Data excerpts:
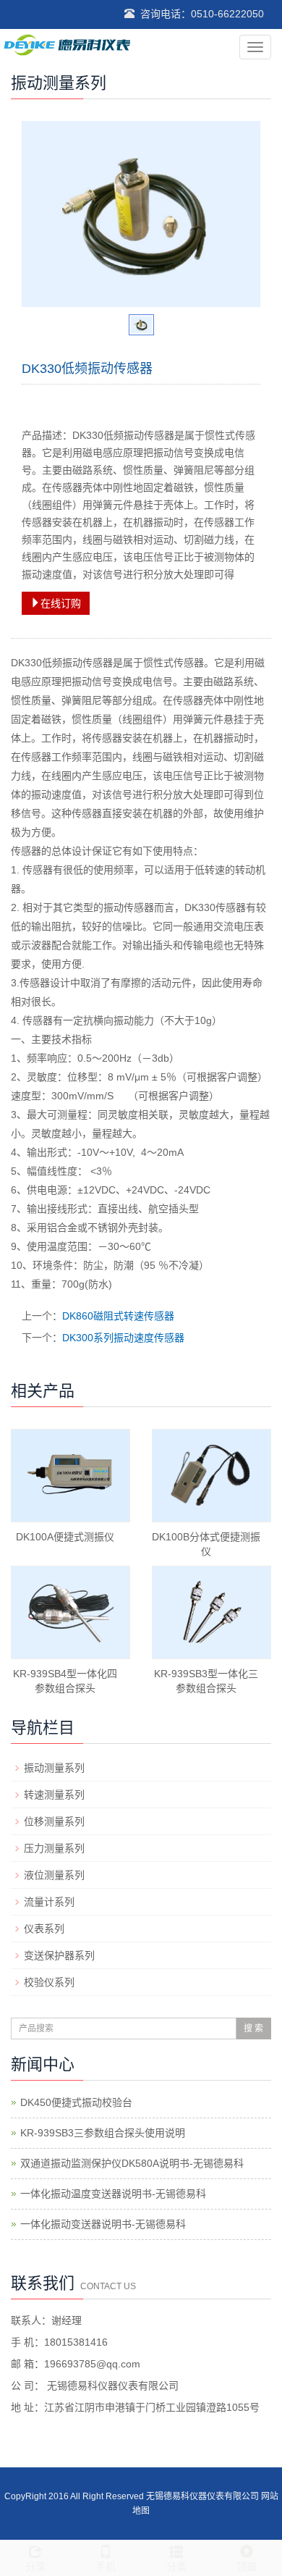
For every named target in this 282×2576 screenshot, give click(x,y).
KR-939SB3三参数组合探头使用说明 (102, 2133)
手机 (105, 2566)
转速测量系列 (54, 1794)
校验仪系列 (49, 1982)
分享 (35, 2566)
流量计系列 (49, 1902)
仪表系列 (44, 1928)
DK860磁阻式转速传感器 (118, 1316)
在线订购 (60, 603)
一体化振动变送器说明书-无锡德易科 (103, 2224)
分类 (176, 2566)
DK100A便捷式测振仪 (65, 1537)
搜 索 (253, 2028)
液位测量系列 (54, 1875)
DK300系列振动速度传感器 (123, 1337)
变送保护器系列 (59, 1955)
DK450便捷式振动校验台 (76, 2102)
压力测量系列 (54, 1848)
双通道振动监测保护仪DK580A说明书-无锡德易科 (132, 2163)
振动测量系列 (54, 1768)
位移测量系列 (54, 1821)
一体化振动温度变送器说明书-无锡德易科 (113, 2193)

Directions:
Using the material above, report each line where "无锡德易科" occurs.

Answer to the problem:
一体化振动变送器说明书-无锡德易科 (103, 2224)
双通道振动监测保护仪DK580A说明书-无锡德易科 (132, 2163)
一体化振动温度变送器说明书-无锡德易科 (113, 2193)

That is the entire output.